Una Pascua con vocación exterior
La Pascua Militar ha tenido un tono orientado hacia el exterior. Así lo exige la situación internacional, con la indefendible ofensiva israelí sobre Gaza y la creciente presencia española en Afganistán, Líbano, Bosnia, Chad o Somalia. Hablamos de que unos 105.000 soldados españoles han participado en más de 50 operaciones, con un coste humano de 148 muertos y un presupuesto de unos 3.600 millones.
El balance de este año en defensa nos deja un buen sabor de boca por cuestiones simbólicas (primera mujer al frente del ministerio) y por otras de contenido (desde la nueva Directiva de Defensa Nacional hasta el impulso de la Estrategia Nacional de Seguridad y Defensa o la inminente aprobación de las nuevas Reales Ordenanzas).
Si se piensa en el inmediato futuro, lo más relevante es el énfasis en una presencia militar en el exterior, que debe convertir a España en un activo constructor de la paz. La primera señal de esta voluntad es la decisión de eliminar el techo que el Gobierno se había impuesto en 2005 de no superar los 3.000 efectivos. Resulta una medida adecuada. Esta participación es lo que más ha contribuido a modificar la negativa imagen que la sociedad tenía de una institución lastrada por un pasado felizmente superado y, además, a mejorar muy notablemente la operatividad de nuestros ejércitos. Además, España ha aumentado en gran medida su peso internacional.
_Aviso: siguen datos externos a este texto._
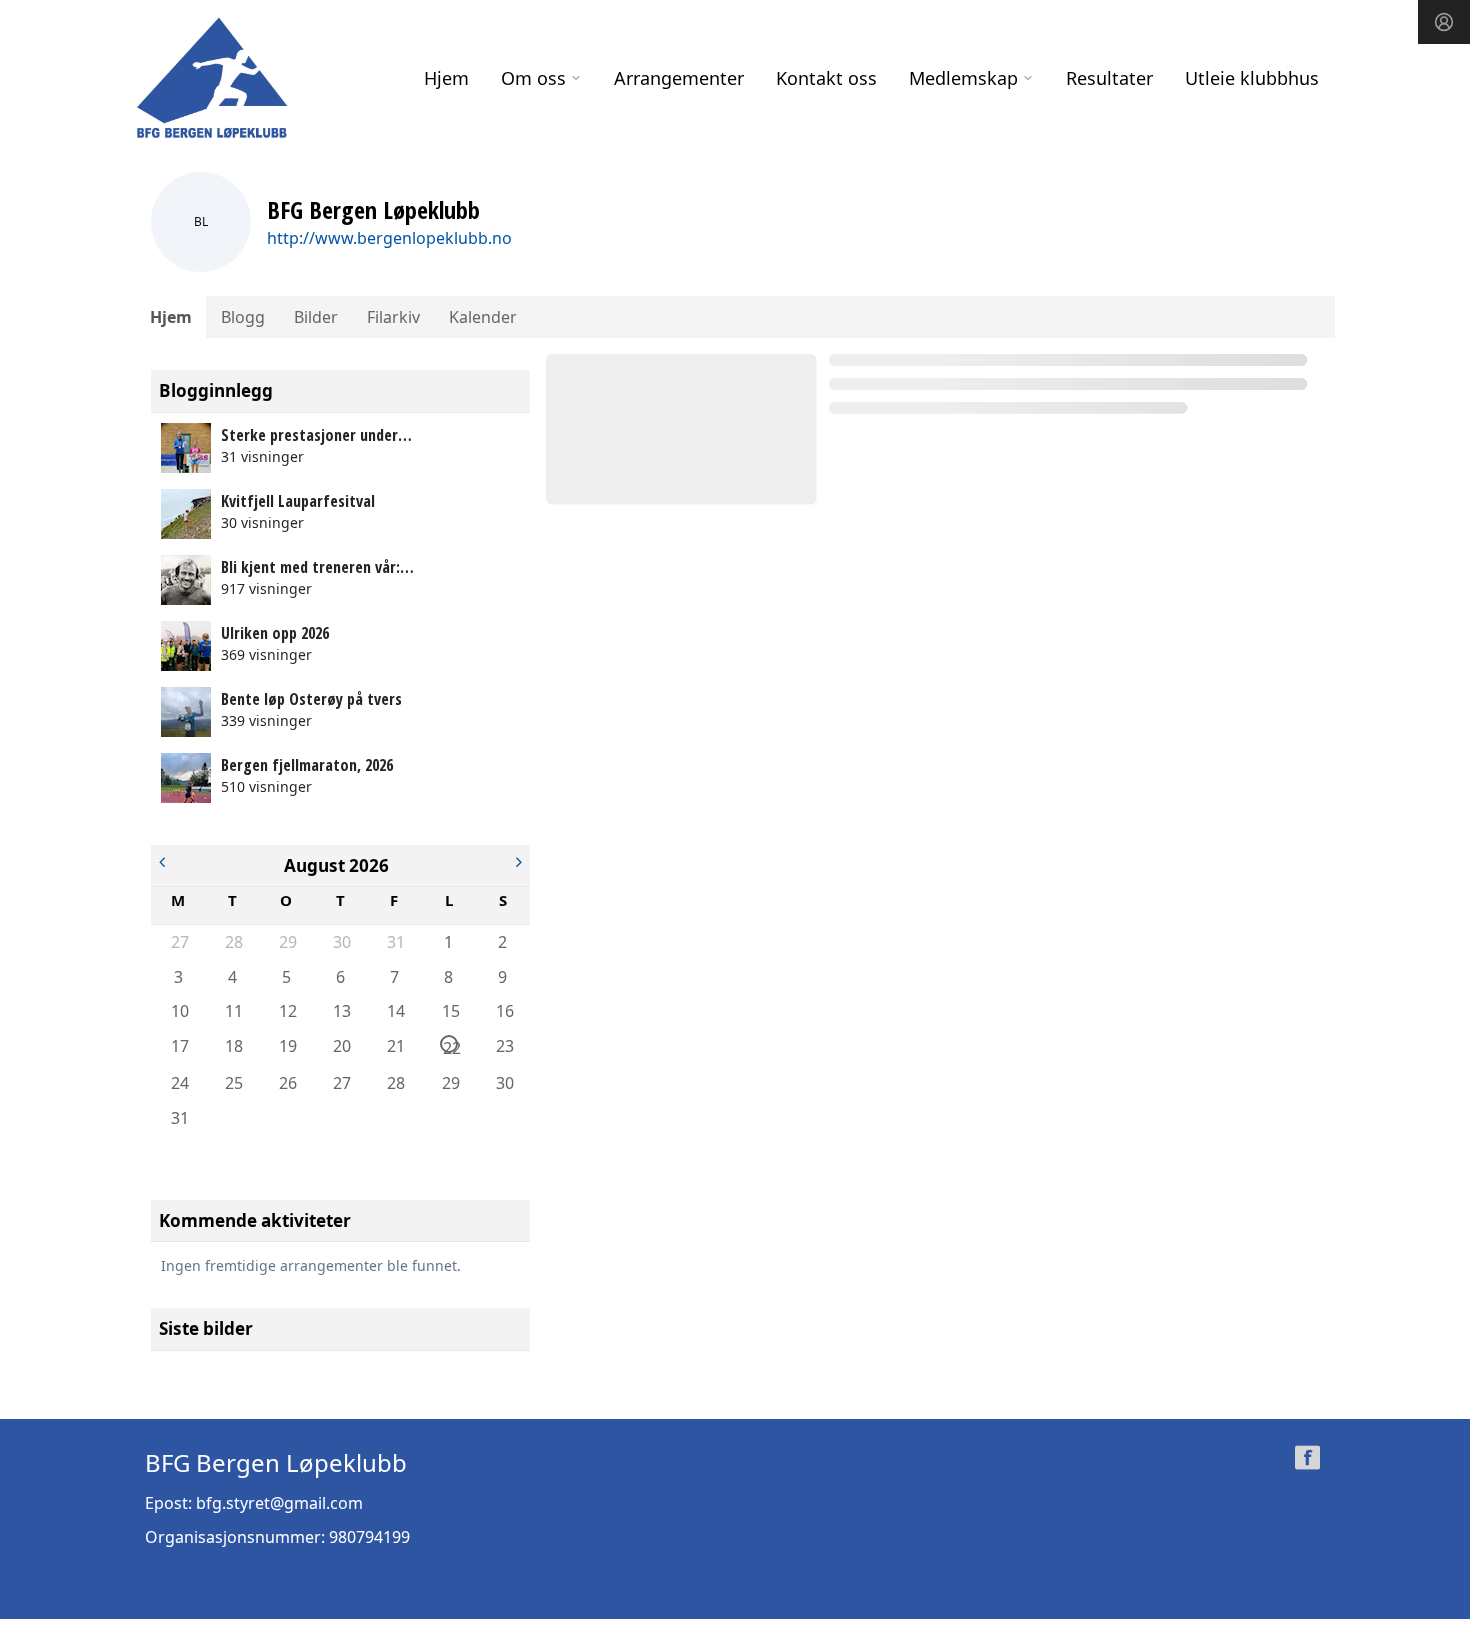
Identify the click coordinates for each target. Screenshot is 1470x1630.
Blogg (243, 317)
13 (341, 1011)
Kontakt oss (826, 78)
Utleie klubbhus (1252, 78)
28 (233, 942)
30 (341, 942)
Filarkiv (393, 317)
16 (504, 1011)
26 (287, 1083)
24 (179, 1083)
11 (233, 1011)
La eliminación del techo señala una madurez política que, por fin, logra desembarazarse del complejo de ser acusado de militarismo. El efecto negativo de la bochornosa participación en la invasión de Irak ha gravado poderosamente el debate sobre este tema. Para no superar los niveles de fuerzas desplegados por gobiernos anteriores, se han hecho filigranas contables para intentar atender a las misiones en el terreno, llegando a la retirada de fuerzas en algunos casos (como en el difícilmente explicable de Haití), para atender otras demandas más urgentes (como Líbano o Afganistán). Se ha considerado, erróneamente, que la opinión pública no iba a distinguir entre una misión con respaldo de la ley internacional, que podía suponer un despliegue más numeroso, y otra ilegal o ilegítima, fuera cual fuera el nivel de tropas implicadas. Un efecto contraproducente adicional de esta actitud ha sido la de elevar el riesgo de quienes ya estaban sobre el terreno, dado que no siempre ha sido posible cumplir con las tareas de protección y asistencia a la población local o a los elementos civiles del esfuerzo español y, simultáneamente, con las de la propia seguridad del contingente militar.
A España se le va a demandar una mayor participación en contextos internacionales, con Afganistán como primer ejemplo. Podemos y debemos contribuir a la paz y a la seguridad con medios militares, y de ahí que sea una buena noticia la disposición a atender a dos operaciones principales y a cuatro menores. Con las condiciones ya conocidas -respaldo legal internacional (inicialmente identificado con la ONU, aunque el tiempo dirá si bastará con las decisiones de la OTAN o la UE), voluntad del pueblo español (a través del Parlamento) y capacidades militares (con el límite sobre los 7.700 soldados, si se atiende la recomendación de la OTAN de llegar al 8% de los efectivos operativos)- resulta importante subrayar que la prioridad máxima no puede ser, como ha señalado la ministra "la seguridad de nuestras fuerzas". Es una preocupación permanente, pero no puede ser ésta la vara de medida del esfuerzo a realizar. Complemento valioso de esta nueva orientación es la inclusión en las Ordenanzas del capítulo sobre Ética en las Operaciones, que resalta el valor de los principios del derecho internacional humanitario como guía de actuación. Nos interesa que esta medida sea algo más que una mera referencia nominal.
Jesús A. Núñez Villaverde es codirector del Instituto de Estudios sobre Conflictos y Acción Humanitaria (IECAH).